Home / Japanese Craft / Koshu Tenkoku-to Seal Engraving Knife: Yamanashi’s…
Japanese Craft

Koshu Tenkoku-to Seal Engraving Knife: Yamanashi’s Carving Blade [2026]

Koshu Tenkoku-to Seal Engraving Knife: Yamanashi’s Carving Blade [2026]
📢 PR: This article contains Amazon affiliate links (US primary, Japan secondary) (details).

A tenkoku-to (篆刻刀, “seal-engraving knife”) is the smallest serious blade in a Japanese workshop, and arguably the most demanding. It is a narrow, single-bevel rod of carbon steel ground to a flat chisel edge, and its only job is to cut characters into the face of a seal — in soft seal stone, in horn, in dense boxwood, and historically in rock crystal. The piece covered here is a hand-forged carbon-steel tenkoku-to rooted in the seal-carving tradition of Yamanashi Prefecture, the heartland of Japan’s hanko (印鑑, “name seal”) industry.

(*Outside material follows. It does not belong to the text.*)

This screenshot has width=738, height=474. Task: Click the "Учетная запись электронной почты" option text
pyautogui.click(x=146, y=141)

What makes Yamanashi the natural home for this blade is a chain of craft that goes back to quartz. The mountains above Kofu once gave up clear rock crystal, which local artisans learned to polish into spheres and engrave into crystal seals; that lapidary culture, paired with the seal-carving town of Rokugo, turned the region into the country’s foremost producer of name seals. The carving knife is the working tool at the center of that heritage — unglamorous, but the thing that actually does the cutting.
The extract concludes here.